On August 25th, the Wisconsin Department of Workforce Development (DWD) announced the preliminary July 2021 unemployment rates for Wisconsin’s 72 counties and the 34 cities with populations greater than 25,000 residents. St. Croix County’s July rate was estimated at 3.3%, which is lower than June’s final rate of 3.8% but the same as May’s final rate. One year ago, the county’s unemployment rate was estimated at 8.0%.

DWD said preliminary unemployment rates declined from June to July in 71 of 72 counties and declined in all 72 counties year-over-year. The rates ranged from 2.6% in Lafayette to 11.9% in Menominee.

Preliminary unemployment rates declined or stayed the same from June to July in all of Wisconsin’s 34 largest cities and declined in all of the largest cities year-over-year. Rates ranged from 3.1% in Madison to 7.4% in Milwaukee.

The five counties with the lowest unemployment rates in July include Lafayette (2.6%), Kewaunee (2.8%), Taylor (also at 2.8%); Grant (2.9%); and Calumet (3.0%). Menominee County had the highest rate in July at 11.9%, followed by Forest (7.1%), Iron (6.7%), Milwaukee (6.2%), and Adams (also at 6.2%).

St. Croix, Pierce, Polk, and Dunn counties comprise Wisconsin’s Greater St. Croix Valley. In addition to St. Croix’s rate of 3.3%, July’s preliminary rate in Pierce was 3.2%, followed by Dunn at 3.6% and Polk at 3.7%.

St. Croix and Pierce counties are included in the 15-county Minneapolis-St. Paul-Bloomington MN-WI metro area. The July 2021 unemployment rate for the Twin Cities was estimated at 3.5%, which is lower than June’s final rate of 4.5% and May’s final rate of 3.8%. The unemployment rate in the Twin Cities was 8.2% in July 2020.

The preliminary (seasonally adjusted) unemployment rate for Wisconsin in July was estimated at 3.9%, matching the final rates for both June and May. One year ago, the state’s seasonally adjusted rate was 7.2%.

The preliminary (seasonally adjusted) unemployment rate in Minnesota in July was estimated at 3.9%, which is lower than the final rates of 4.0% for June and May. Minnesota’s seasonally-adjusted rate one year ago was 7.6%.
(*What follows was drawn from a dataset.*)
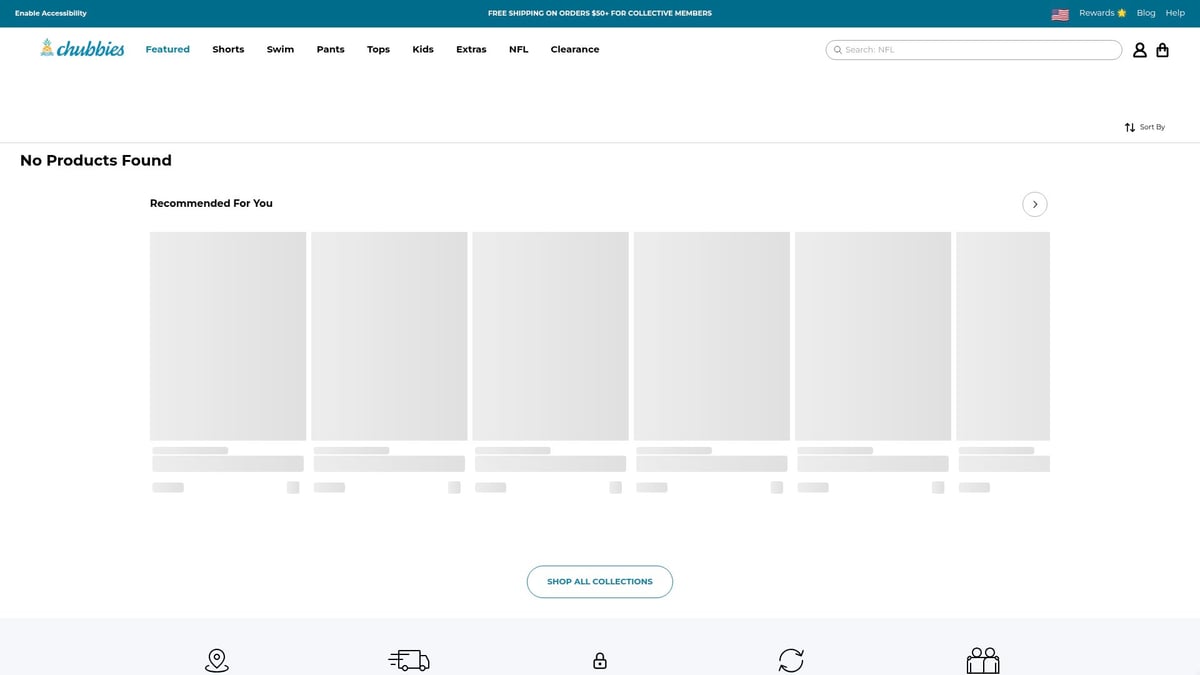Expand the Featured menu
This screenshot has height=675, width=1200.
(x=167, y=49)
The preliminary (seasonally adjusted) unemployment rate in the U.S. for July was estimated at 5.4%, which is lower than June’s final rate of 5.9% and May’s final rate of 5.8%. One year ago, the U.S. rate (seasonally adjusted) was estimated at 10.2%.

Wisconsin’s preliminary (seasonally adjusted) labor force participation rate for July was estimated at 66.4%, which is higher than June’s final rate of 66.3% and May’s final rate of 66.1%. One year ago, Wisconsin’s labor force participation rate was 65.5%. The preliminary (seasonally adjusted) labor force participation rate for the U.S. in July was estimated at 61.7%, which is higher than the final rate of 61.6% for both June and May. One year ago, the labor force participation rate in the U.S. was 61.5%.

July’s estimates are preliminary and are subject to revision within the next few weeks.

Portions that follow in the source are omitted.